Between March and the end of 2020, Stop AAPI Hate received over 2,800 counts of anti-Asian hate incidents. A recent report by California State University, San Bernardino, found that, in 16 cities across the country, hate crimes against Asians rose by 150 percent in 2020.
However, it’s entirely possible that the actual hate crime numbers could be even higher. The U.S. government has a history of vastly undercounting hate crimes.
Former President Donald Trump continually referred to COVID-19 using racist terms like the “kung flu” or the “Chinese virus.” This terminology from Trump exacerbated xenophobia and racism against Asian Americans during the public health crisis, experts say.
Flaring of racism and xenophobia during public health crises, especially against Asian Americans, has a long history in the U.S. During the SARS outbreak in 2003, there were reports of people actively avoiding Asian Americans in public. An outbreak of the bubonic plague in 1899, which was later found to be spread by rats and vermin at the time, caused public health officials to lock down a predominantly Asian neighborhood in Honolulu, Hawaii, and attempt to “sanitize” the neighborhood by setting fires.
Many Americans view the COVID-19 pandemic as China’s fault and negative perceptions of the country have soared, especially among Republicans.

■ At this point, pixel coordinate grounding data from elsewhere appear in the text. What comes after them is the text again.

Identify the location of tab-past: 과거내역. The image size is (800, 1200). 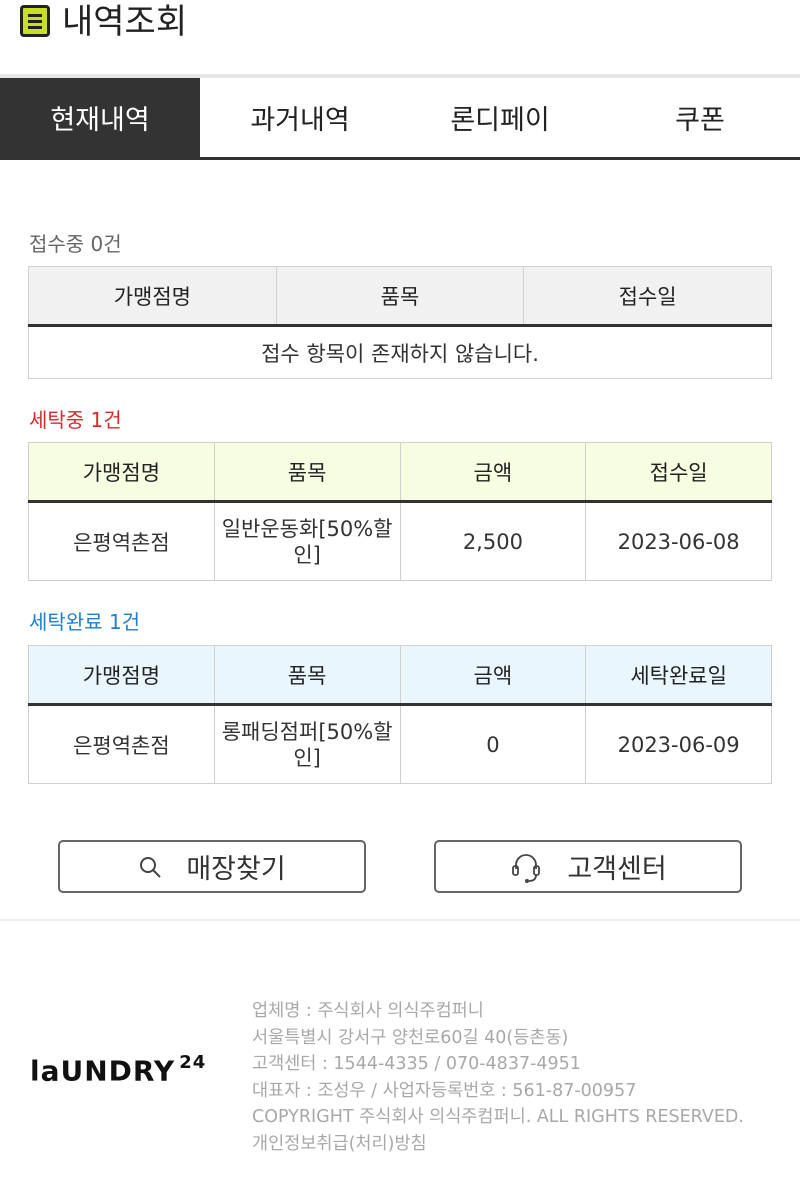
(300, 118).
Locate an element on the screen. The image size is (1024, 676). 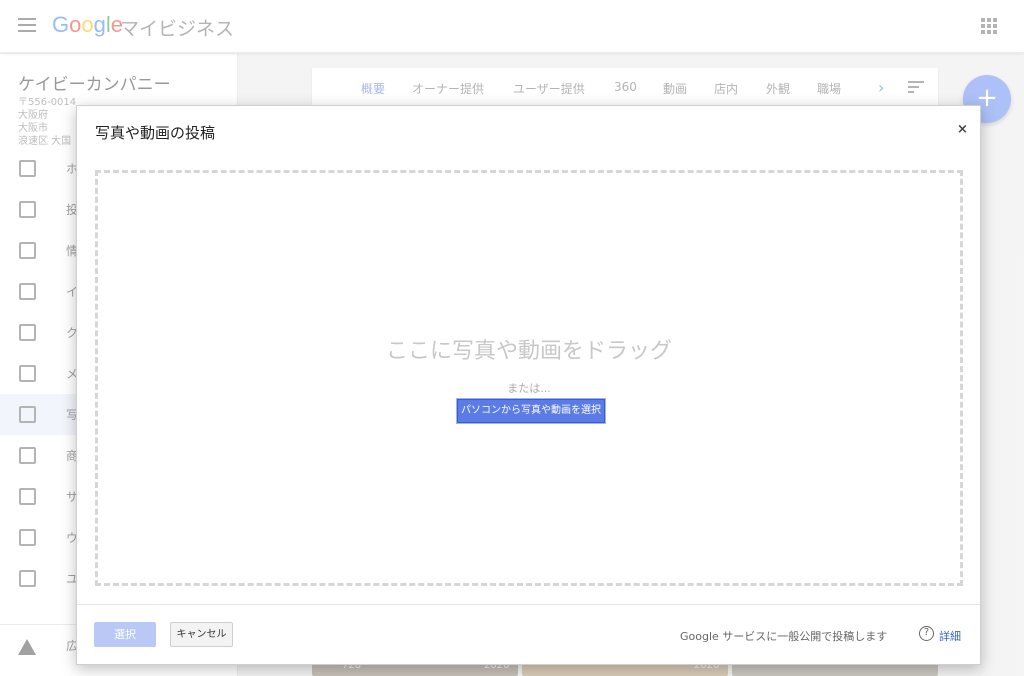
close-icon: × is located at coordinates (962, 130).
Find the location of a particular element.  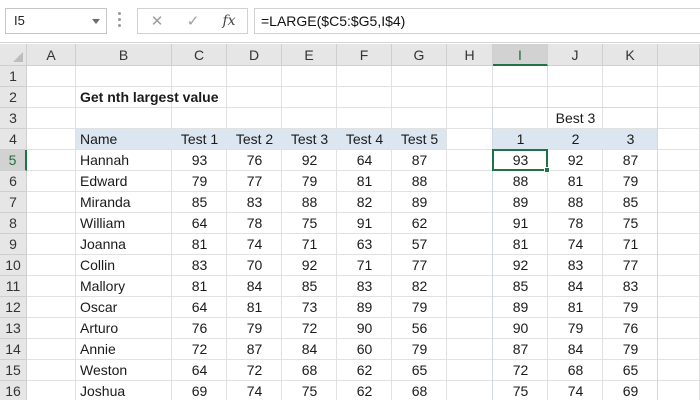

score-cell: 85 is located at coordinates (310, 286).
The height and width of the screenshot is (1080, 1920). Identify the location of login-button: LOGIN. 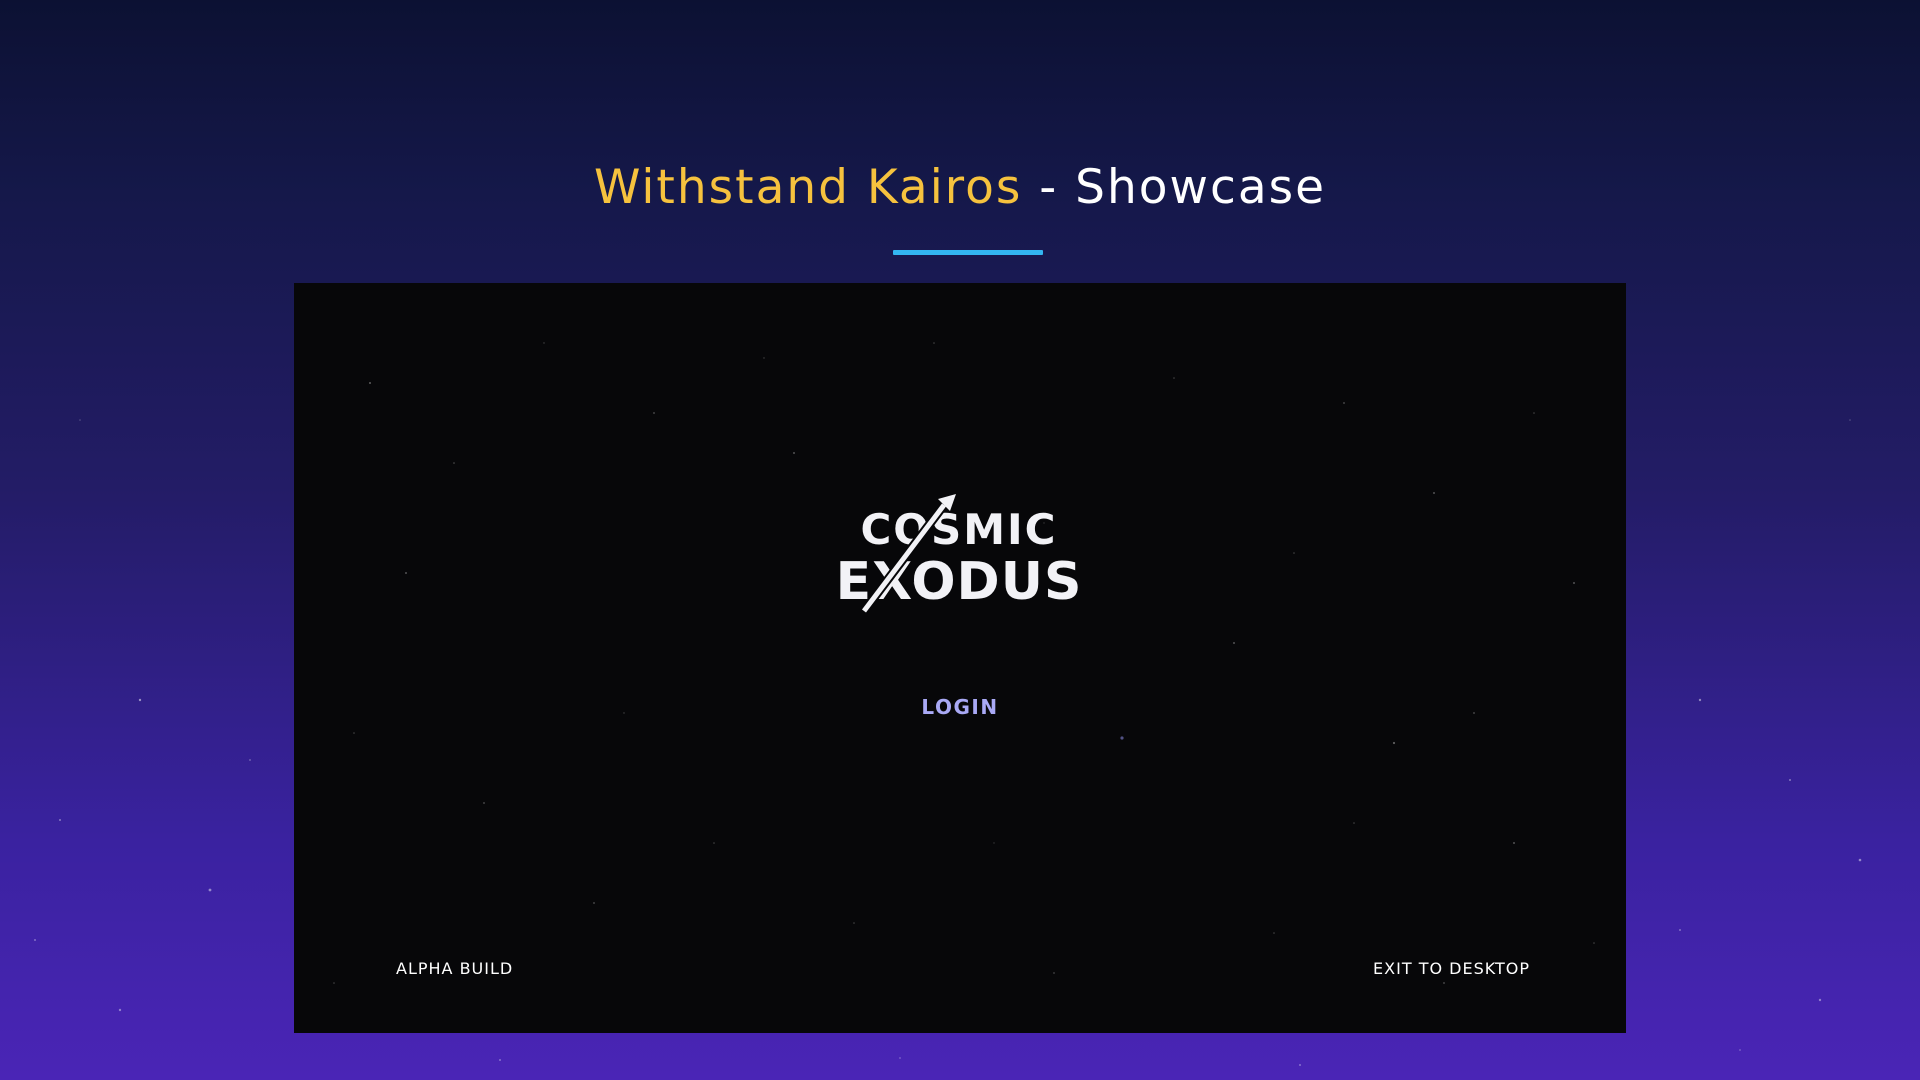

As Asian American celebrities and advocates have raised awareness about the violence, however, they say that Biden’s actions to oppose the violence have thus far been lacking, or even harmful. Biden’s agenda on ending anti-Asian hate crimes includes empowering the Justice Department to prosecute them. But, as activists and advocates have pointed out, increasing policing and pushing hate crime statutes can often empower the wrong people and lead to further violence.
“While calling out anti-Asian racism and violence is vital, the violence that Asian Americans experience is deeper than just hateful attitudes or interpersonal racial bias, it is also a story of state violence, including police-perpetrated violence,” wrote Jason Wu for Truthout.
When people call for more policing in the face of anti-Asian hate crimes, Wu writes, they not only hurt their own cause but also the cause of the Black protesters and abolitionists who have fought hard against policing.